Because you are using them wrong.
But it’s not your fault…
Allow me to explain:
For roughly ever, we used incandescent bulbs, that work by getting hot. That’s the whole point. We designed all of our light fixtures around the thing inside of them getting really hot, and often trying to keep the things around that fixture from getting hot.
But LED’s flip that around. Heat is the enemy of LED bulbs. More specifically, heat is the enemy of the little power supply or “driver” that provides the proper power to an LED bulb.
The actual “light emitting diodes” generate heat, but they aren’t actually very vulnerable to it. But in an LED bulb, that by design has to be small, that power supply is right next to the hot little LED’s, and they will heat that power supply up.

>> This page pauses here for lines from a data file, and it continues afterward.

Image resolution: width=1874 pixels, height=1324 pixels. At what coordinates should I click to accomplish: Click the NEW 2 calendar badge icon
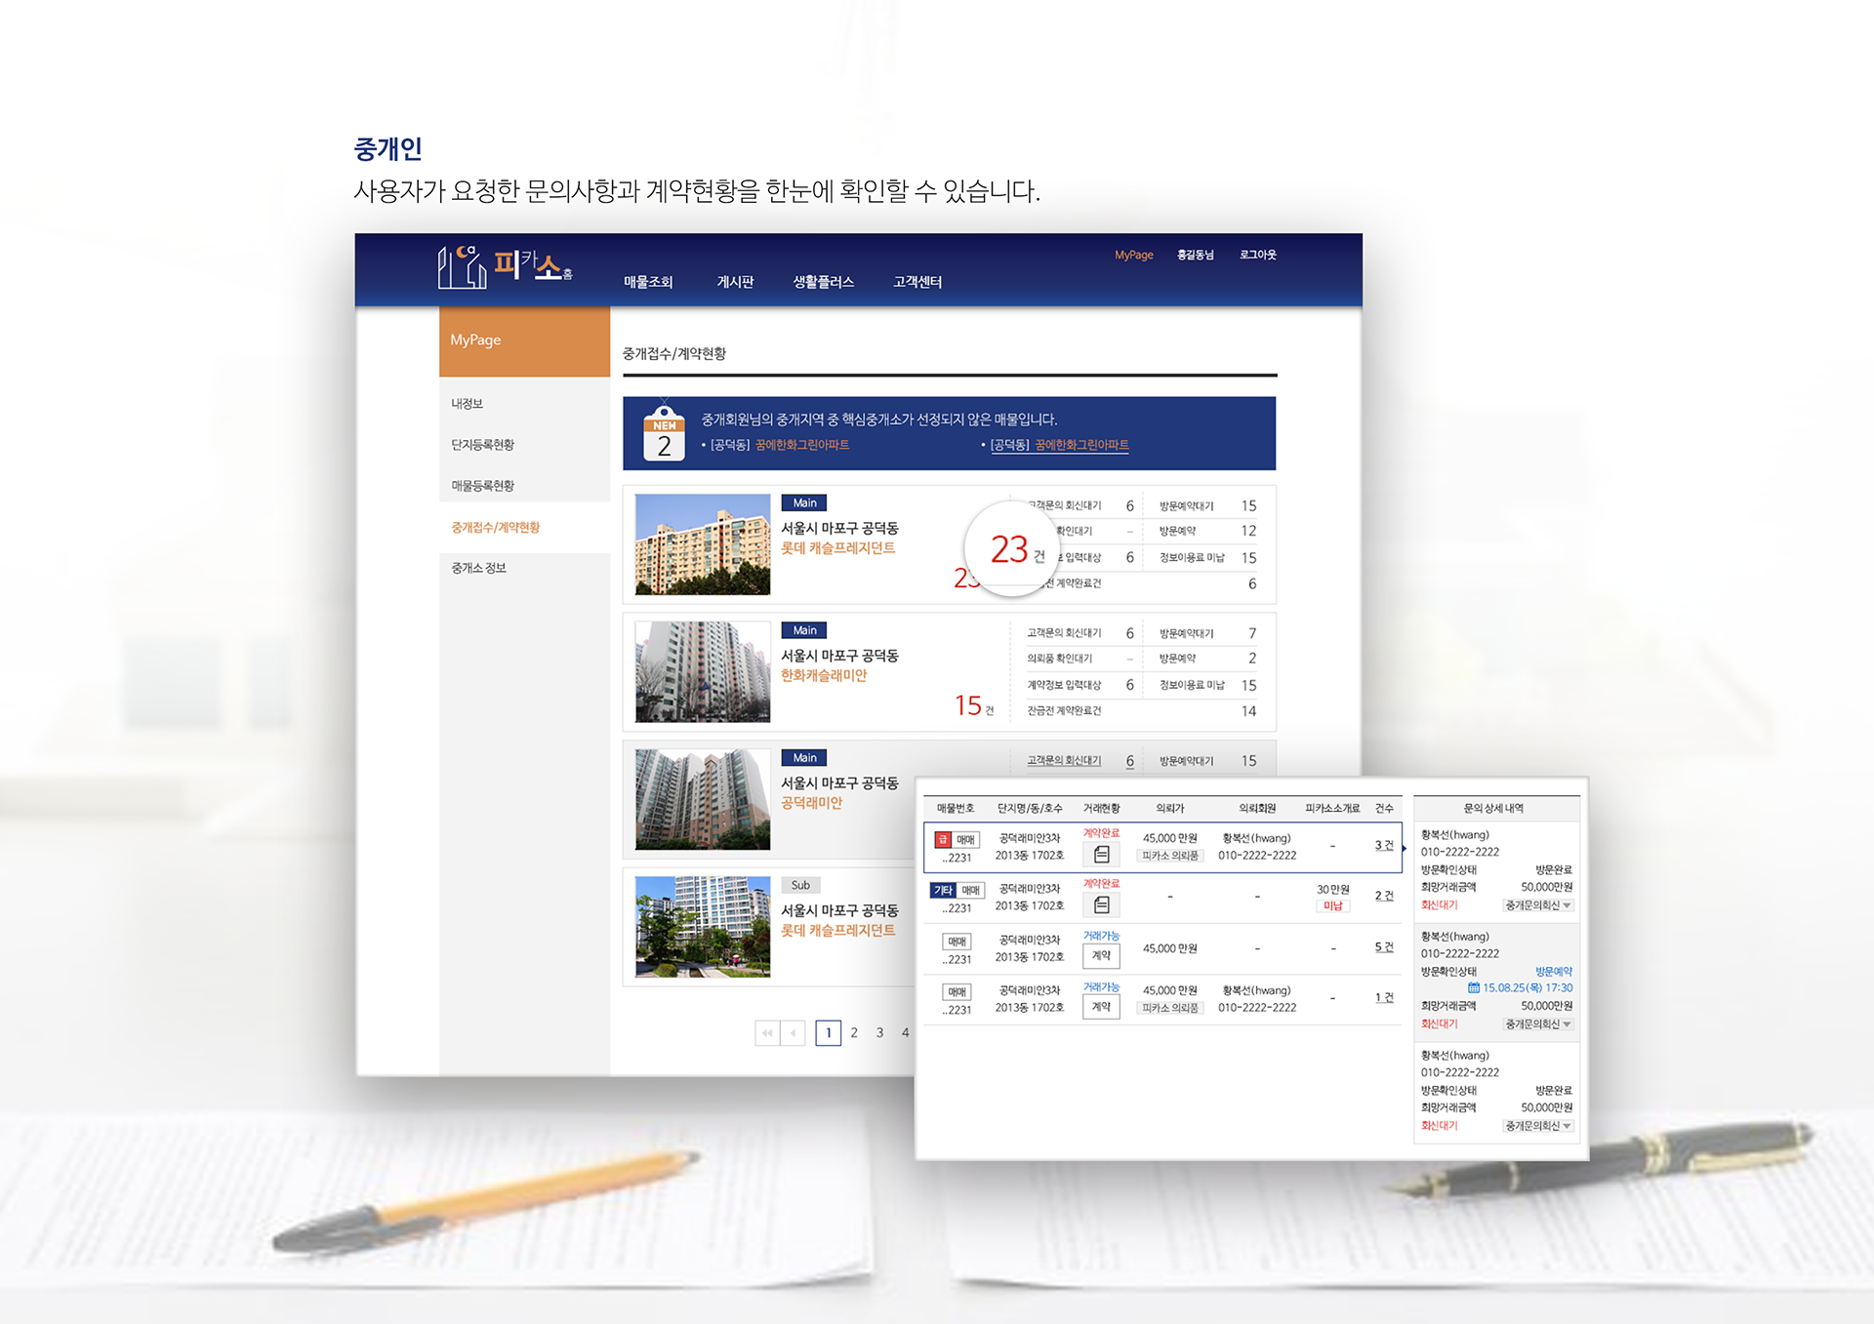(x=664, y=434)
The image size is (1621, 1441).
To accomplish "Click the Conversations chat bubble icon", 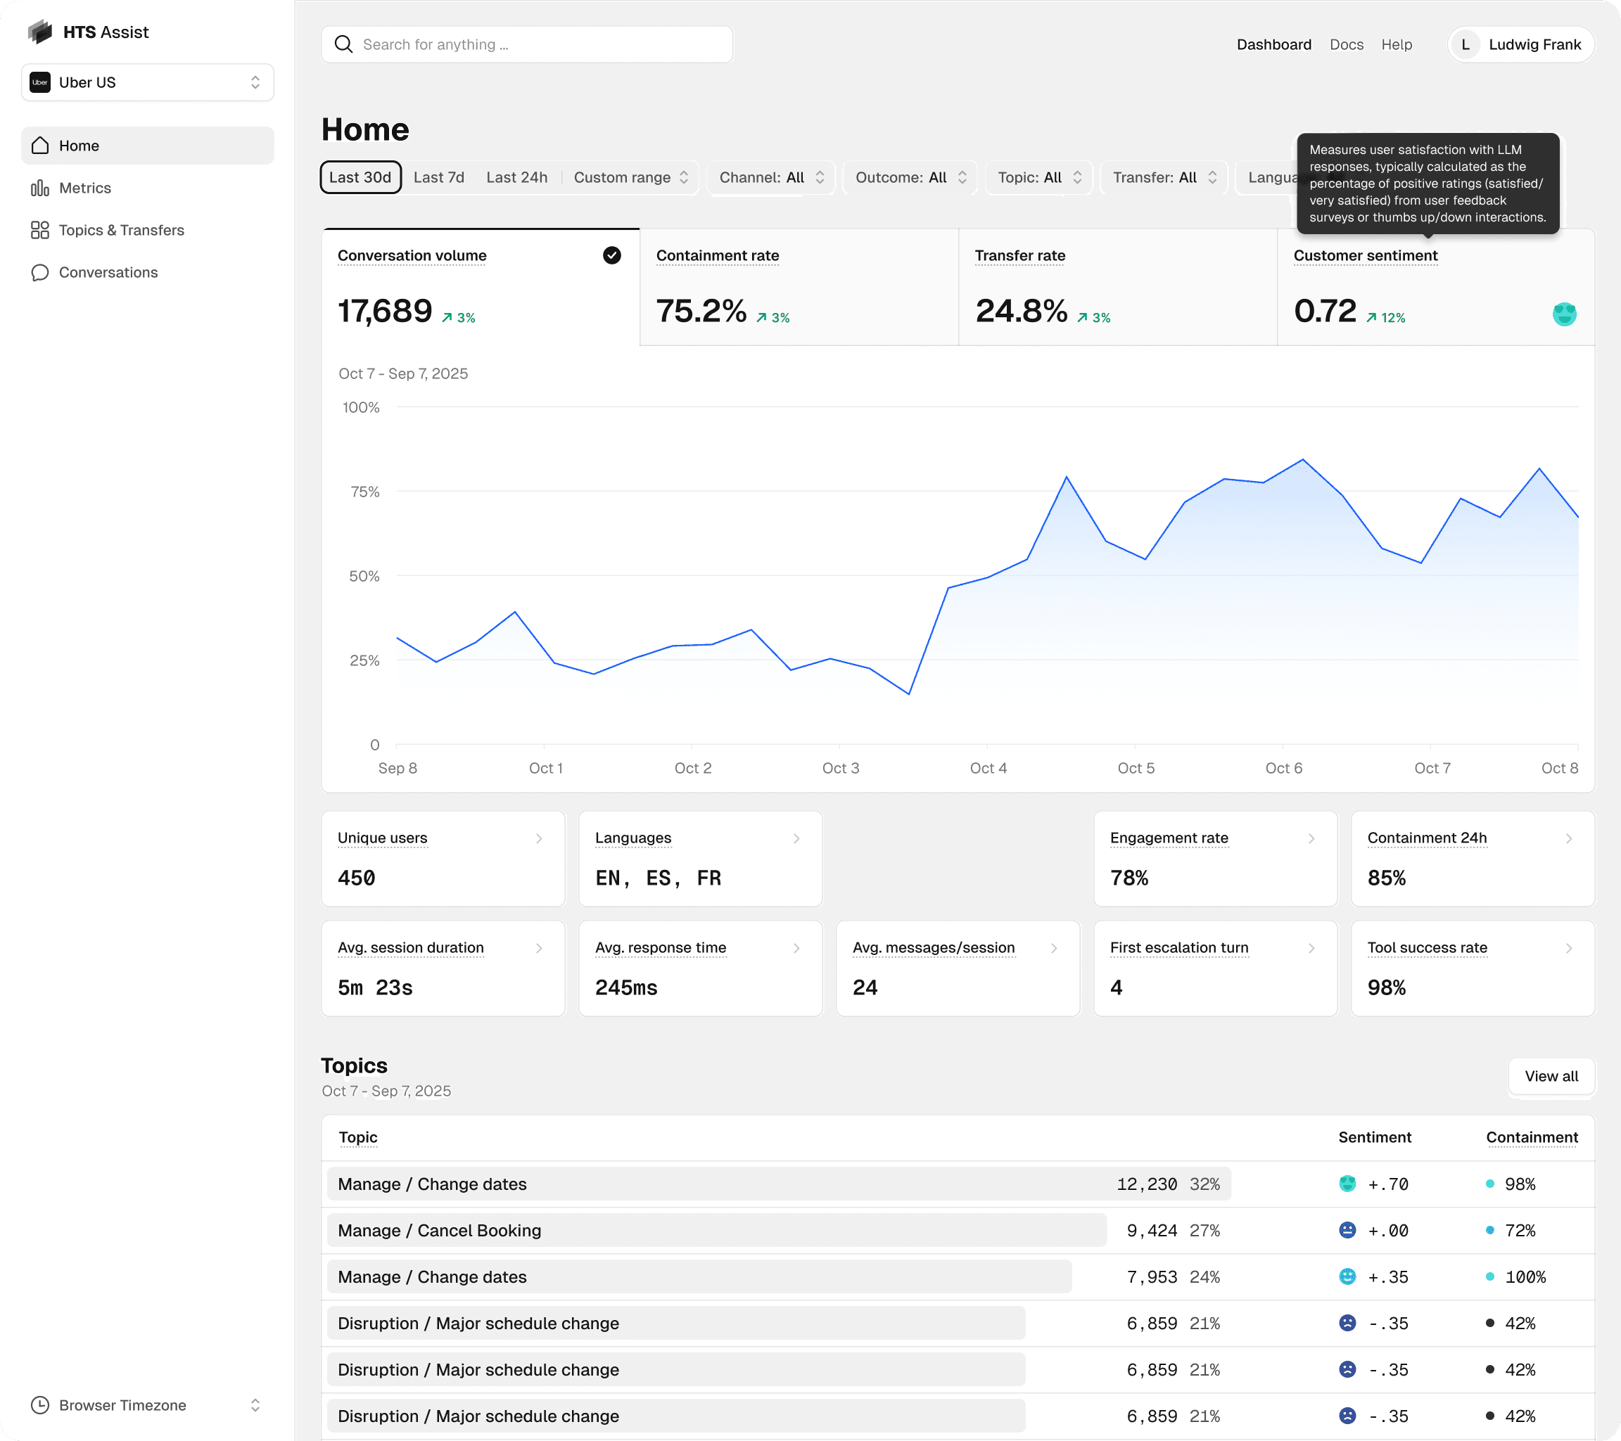I will coord(40,273).
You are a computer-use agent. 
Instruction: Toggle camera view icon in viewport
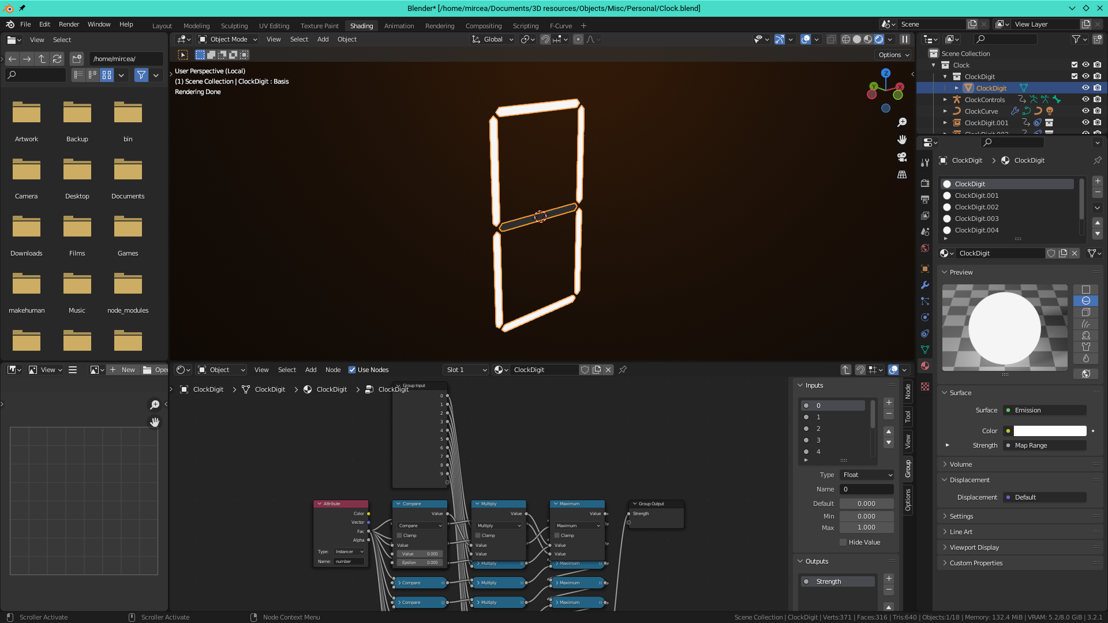point(902,157)
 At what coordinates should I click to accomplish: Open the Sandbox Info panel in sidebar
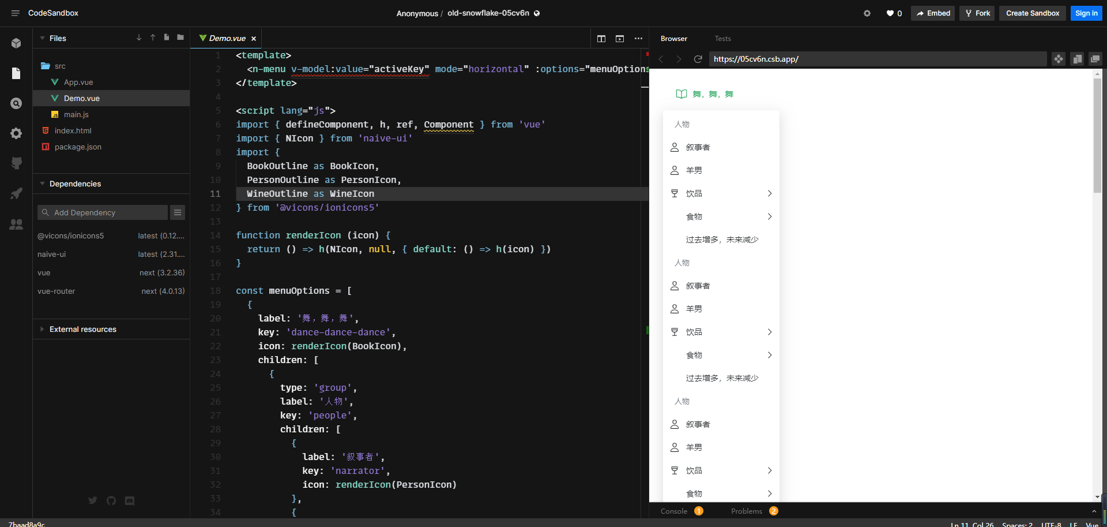(x=16, y=43)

And if the bulb isn’t reasonably well ventilated, that power supply will cook.
Put that above your dining room table, and those bulbs will probably last near their stated life.
In this “boob light”:
Expect the bulbs to last a fraction of their rated life.
Even if you get the “enclosure rated” bulbs, the fine print is often that they are rated for a single bulb in the enclosure… Not two or three.
Generally speaking, LED manufactures do a shit tier job of helping customers understand the bulbs they are buying, leading to broad dissatisfaction among buyers.
When buying an LED bulb, consider the following:
- Lumens. This, not watts, is what should define brightness. A lot of manufactures use things like “60 watt equivalent”, but they play a lot of fuck-fuck games with the numbers, making those untrustworthy. Lumens, by contrast, should be properly rated.
- Color temperature. Manufactures love to call this shit like “warm white/cool white/bright white/daylight/whatever” I don’t know what the fuck that means. Actual color temperature is a number between ~2000 and ~6000, where higher numbers are more blue. A lot of people think that this is about brightness, but it’s not. So they buy high color temperature bulbs, and are disappointed in that it makes everything look wrong to them. If you want to match old style incandescents, you want bulbs that are 2800K. Personally, I prefer slightly higher numbers, between 3000 and 3500. Others may prefer different numbers, and your application can vary. Home decor choices can also influence what you want your lighting color to be.
- CRI, or color rendering index. The higher the number, the better. Some cheap bulbs have a very poor CRI, and this can cause things to look “wrong”.
So get bulbs that match your needs in those areas, and don’t put them in enclosed fixtures, and you’ll generally be very happy with LED bulbs.